What you have to do:
Restate, word for word, each entry that follows, but skip its pictures.

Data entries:
########

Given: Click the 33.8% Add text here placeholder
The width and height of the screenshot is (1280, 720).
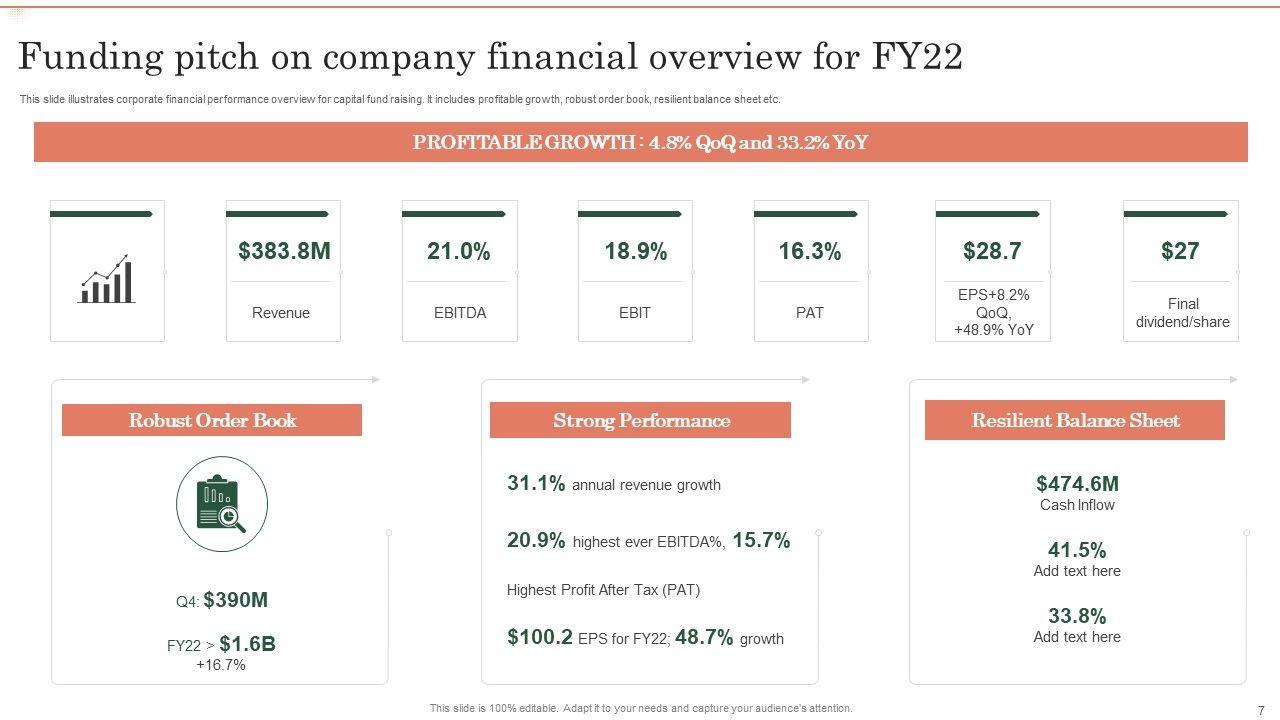Looking at the screenshot, I should [1077, 624].
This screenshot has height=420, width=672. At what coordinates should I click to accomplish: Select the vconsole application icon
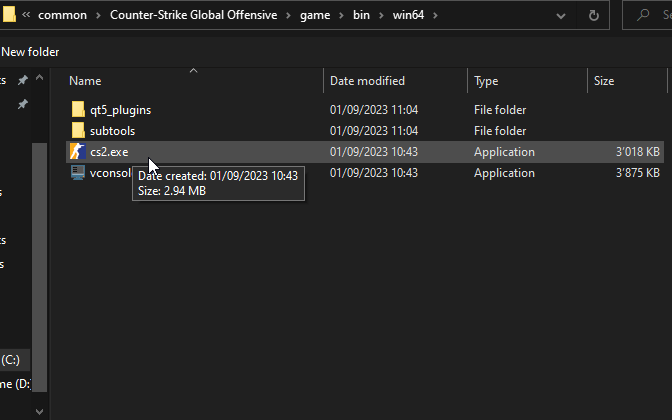(78, 173)
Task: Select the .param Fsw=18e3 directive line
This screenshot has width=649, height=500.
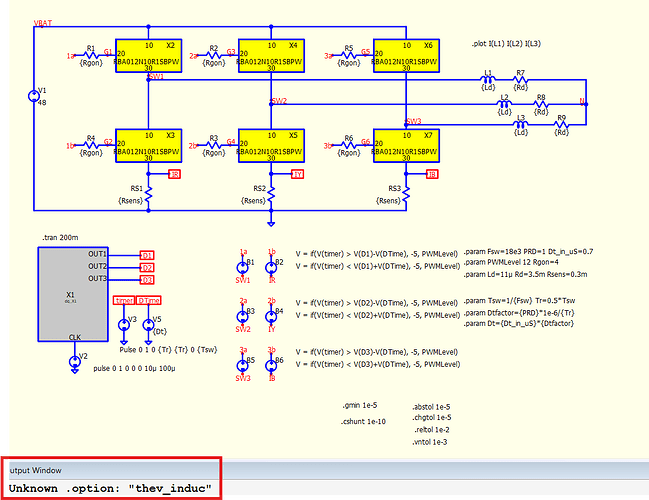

########

Task output:
Given: Click the 33.8% Add text here placeholder
The width and height of the screenshot is (1280, 720).
Looking at the screenshot, I should [1077, 624].
This screenshot has height=420, width=672. At what coordinates should I click to accomplish: Select the vconsole application icon
(78, 173)
Task: Select the .param Fsw=18e3 directive line
This screenshot has width=649, height=500.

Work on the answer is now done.